Durch den Kondensator wird eine Hilfsphase erzeugt. Diese Hilfsphase hat allerdings nur eine Phasenverschiebung von weniger als 90°. Dadurch wird also nur ein elliptisches Drehfeld erzeugt. Dieses elliptische Drehfeld reicht jedoch aus, um dem Motor eine Drehrichtung vorzugeben, sodass er selbstständig anlaufen kann.[2] Allerdings hat der Motor dadurch elliptische Betriebseigenschaften. Bei der Steinmetzschaltung kann der Motor, je nach Spulenspannung, sowohl im Dreieck als auch im Stern betrieben werden. Allerdings wird die Dreieckschaltung bevorzugt verwendet.[3]

Der Kondensator und die Spule des Motors bilden zusammen einen Reihenschwingkreis. Im Betrieb entsteht am Kondensator trotz einer Netzspannung von 230 V eine Spannung von bis zu 320 V. Damit der Kondensator nicht zerstört wird, muss er für die größte auftretende Spannung bemessen sein. Da die verwendeten Metallpapierkondensatoren im Laufe der Jahre altern, wird ein Sicherheitszuschlag von 70 V – 80 V zugerechnet. Bei einer Netzspannung von 230 V wird somit ein Kondensator mit einer Spannungsfestigkeit von mindestens 400 V verwendet. Bedingt durch den Kondensator sind die Ströme in den einzelnen Strängen unterschiedlich groß. Der Anlaufstrom des Motors ist vom erforderlichen Drehmoment abhängig und beträgt ein Mehrfaches des Motornennstromes. Da es durch den Betrieb größerer Motoren zu verstärkten einphasigen Belastungen kommt, ist der Betrieb von Motoren mit Steinmetzschaltung je nach Versorger auf 1,5 kW bis maximal 2 kW begrenzt.

__________

_Schriftliche Aufgabe 1_
Gib die Zeilen der Datensätze unverändert wieder, beginnend mit der Zeile mit "[Twitter] (11, 836)" und weiter bis einschließlich der Zeile mit "Employer links/ careers (22, 422)".
Der Auszug und die Datensätze stammen aus unterschiedlichen Quellen.

__________

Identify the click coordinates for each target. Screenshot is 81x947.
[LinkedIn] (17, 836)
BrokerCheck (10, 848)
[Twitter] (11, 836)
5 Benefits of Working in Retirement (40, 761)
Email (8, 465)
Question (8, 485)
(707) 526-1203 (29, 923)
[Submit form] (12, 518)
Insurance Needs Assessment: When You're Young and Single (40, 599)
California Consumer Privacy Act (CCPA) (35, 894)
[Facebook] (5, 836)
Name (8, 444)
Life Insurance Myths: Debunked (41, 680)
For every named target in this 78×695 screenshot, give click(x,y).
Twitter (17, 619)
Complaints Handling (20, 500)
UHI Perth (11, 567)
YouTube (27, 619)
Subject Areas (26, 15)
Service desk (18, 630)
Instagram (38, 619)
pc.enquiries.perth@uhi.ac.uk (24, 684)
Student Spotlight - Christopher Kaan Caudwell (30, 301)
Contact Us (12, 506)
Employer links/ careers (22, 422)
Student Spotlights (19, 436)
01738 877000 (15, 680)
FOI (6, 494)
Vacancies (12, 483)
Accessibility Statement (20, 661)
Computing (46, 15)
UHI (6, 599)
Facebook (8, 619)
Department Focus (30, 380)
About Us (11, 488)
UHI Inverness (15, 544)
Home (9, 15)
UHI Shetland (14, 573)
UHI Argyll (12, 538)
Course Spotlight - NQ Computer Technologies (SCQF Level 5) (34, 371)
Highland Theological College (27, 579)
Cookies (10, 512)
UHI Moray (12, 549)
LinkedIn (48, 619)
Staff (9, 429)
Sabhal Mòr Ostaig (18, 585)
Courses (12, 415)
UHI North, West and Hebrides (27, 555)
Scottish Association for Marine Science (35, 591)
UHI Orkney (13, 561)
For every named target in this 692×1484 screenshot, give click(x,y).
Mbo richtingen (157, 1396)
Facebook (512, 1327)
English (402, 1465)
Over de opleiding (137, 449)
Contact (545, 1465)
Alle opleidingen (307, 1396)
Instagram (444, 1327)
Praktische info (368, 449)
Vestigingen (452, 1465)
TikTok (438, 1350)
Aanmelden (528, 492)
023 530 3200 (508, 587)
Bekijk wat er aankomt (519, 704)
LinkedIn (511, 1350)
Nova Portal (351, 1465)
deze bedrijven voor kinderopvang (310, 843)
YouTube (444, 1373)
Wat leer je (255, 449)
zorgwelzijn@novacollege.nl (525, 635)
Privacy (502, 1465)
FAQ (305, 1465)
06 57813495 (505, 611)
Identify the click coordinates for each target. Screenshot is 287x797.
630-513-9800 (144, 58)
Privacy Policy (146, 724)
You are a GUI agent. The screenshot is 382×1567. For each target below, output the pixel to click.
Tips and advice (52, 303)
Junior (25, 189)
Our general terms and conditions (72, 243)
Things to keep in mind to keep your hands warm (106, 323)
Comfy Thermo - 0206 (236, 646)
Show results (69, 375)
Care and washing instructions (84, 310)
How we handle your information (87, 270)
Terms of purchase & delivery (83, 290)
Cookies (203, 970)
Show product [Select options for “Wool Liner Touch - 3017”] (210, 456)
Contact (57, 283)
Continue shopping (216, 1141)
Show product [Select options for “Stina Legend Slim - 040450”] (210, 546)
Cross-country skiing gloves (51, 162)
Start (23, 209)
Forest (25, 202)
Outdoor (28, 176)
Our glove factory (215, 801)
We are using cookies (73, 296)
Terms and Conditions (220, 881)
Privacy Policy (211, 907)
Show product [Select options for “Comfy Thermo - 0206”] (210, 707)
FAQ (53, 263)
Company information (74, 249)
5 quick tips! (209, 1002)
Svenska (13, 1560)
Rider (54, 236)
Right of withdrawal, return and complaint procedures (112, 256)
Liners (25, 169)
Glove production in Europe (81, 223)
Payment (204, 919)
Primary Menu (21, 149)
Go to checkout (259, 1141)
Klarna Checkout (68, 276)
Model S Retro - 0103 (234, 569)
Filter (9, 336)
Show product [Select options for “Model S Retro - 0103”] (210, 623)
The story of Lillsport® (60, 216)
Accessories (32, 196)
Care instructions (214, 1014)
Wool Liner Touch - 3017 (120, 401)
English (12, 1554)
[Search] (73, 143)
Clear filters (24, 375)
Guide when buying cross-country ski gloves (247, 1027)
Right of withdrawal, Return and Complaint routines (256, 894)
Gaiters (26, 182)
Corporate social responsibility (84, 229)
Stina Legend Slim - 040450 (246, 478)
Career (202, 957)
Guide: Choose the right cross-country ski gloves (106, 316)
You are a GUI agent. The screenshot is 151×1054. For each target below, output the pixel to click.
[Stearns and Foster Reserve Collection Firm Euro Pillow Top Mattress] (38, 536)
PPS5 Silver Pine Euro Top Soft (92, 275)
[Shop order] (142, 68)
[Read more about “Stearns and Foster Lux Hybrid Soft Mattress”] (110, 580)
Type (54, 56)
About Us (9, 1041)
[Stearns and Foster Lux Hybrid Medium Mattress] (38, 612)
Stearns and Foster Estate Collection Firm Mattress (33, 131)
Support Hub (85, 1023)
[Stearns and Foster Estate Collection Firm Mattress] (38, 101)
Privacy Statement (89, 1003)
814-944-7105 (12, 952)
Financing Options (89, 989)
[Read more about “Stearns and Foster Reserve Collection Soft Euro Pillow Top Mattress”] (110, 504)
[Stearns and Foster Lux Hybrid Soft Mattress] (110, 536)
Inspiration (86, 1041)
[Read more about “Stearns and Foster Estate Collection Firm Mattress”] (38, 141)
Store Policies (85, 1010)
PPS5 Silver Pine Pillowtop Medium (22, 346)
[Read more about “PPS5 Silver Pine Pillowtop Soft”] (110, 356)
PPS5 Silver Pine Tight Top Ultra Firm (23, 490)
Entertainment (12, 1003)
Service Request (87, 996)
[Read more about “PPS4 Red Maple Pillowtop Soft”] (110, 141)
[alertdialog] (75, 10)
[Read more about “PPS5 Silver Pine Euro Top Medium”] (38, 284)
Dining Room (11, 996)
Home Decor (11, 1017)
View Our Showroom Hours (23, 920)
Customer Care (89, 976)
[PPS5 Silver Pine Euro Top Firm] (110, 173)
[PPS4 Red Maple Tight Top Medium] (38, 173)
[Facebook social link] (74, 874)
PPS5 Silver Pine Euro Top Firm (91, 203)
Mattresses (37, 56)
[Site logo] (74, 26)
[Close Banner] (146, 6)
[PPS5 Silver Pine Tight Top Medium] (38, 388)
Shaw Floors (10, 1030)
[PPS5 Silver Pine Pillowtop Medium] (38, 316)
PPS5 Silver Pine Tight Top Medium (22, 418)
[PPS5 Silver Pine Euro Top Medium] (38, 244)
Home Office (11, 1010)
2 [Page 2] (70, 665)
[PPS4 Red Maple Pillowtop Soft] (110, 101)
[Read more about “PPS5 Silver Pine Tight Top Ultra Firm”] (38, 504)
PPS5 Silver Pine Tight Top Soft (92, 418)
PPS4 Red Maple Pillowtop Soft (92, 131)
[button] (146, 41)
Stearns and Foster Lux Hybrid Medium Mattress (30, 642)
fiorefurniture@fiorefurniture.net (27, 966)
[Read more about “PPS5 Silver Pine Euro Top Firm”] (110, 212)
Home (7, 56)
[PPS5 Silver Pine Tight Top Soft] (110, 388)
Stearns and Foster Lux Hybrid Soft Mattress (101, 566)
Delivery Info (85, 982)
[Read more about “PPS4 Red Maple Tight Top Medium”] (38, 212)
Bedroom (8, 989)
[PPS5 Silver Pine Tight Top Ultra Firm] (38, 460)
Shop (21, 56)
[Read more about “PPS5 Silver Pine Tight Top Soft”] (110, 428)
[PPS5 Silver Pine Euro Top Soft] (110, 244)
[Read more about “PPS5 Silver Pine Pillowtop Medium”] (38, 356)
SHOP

__________

_Schriftliche Aufgabe 2_
Welche Spannungsfestigkeit muss der Kondensator laut dem Auszug zur Steinmetzschaltung bei einer Netzspannung von 230 V mindestens haben?

_Schriftliche Antwort 1_
[Twitter] (11, 836)
5 Benefits of Working in Retirement (40, 761)
Email (8, 465)
Question (8, 485)
(707) 526-1203 (29, 923)
[Submit form] (12, 518)
Insurance Needs Assessment: When You're Young and Single (40, 599)
California Consumer Privacy Act (CCPA) (35, 894)
[Facebook] (5, 836)
Name (8, 444)
Life Insurance Myths: Debunked (41, 680)
For every named target in this 78×695 screenshot, give click(x,y).
Twitter (17, 619)
Complaints Handling (20, 500)
UHI Perth (11, 567)
YouTube (27, 619)
Subject Areas (26, 15)
Service desk (18, 630)
Instagram (38, 619)
pc.enquiries.perth@uhi.ac.uk (24, 684)
Student Spotlight - Christopher Kaan Caudwell (30, 301)
Contact Us (12, 506)
Employer links/ careers (22, 422)

_Schriftliche Antwort 2_
Mindestens 400 V.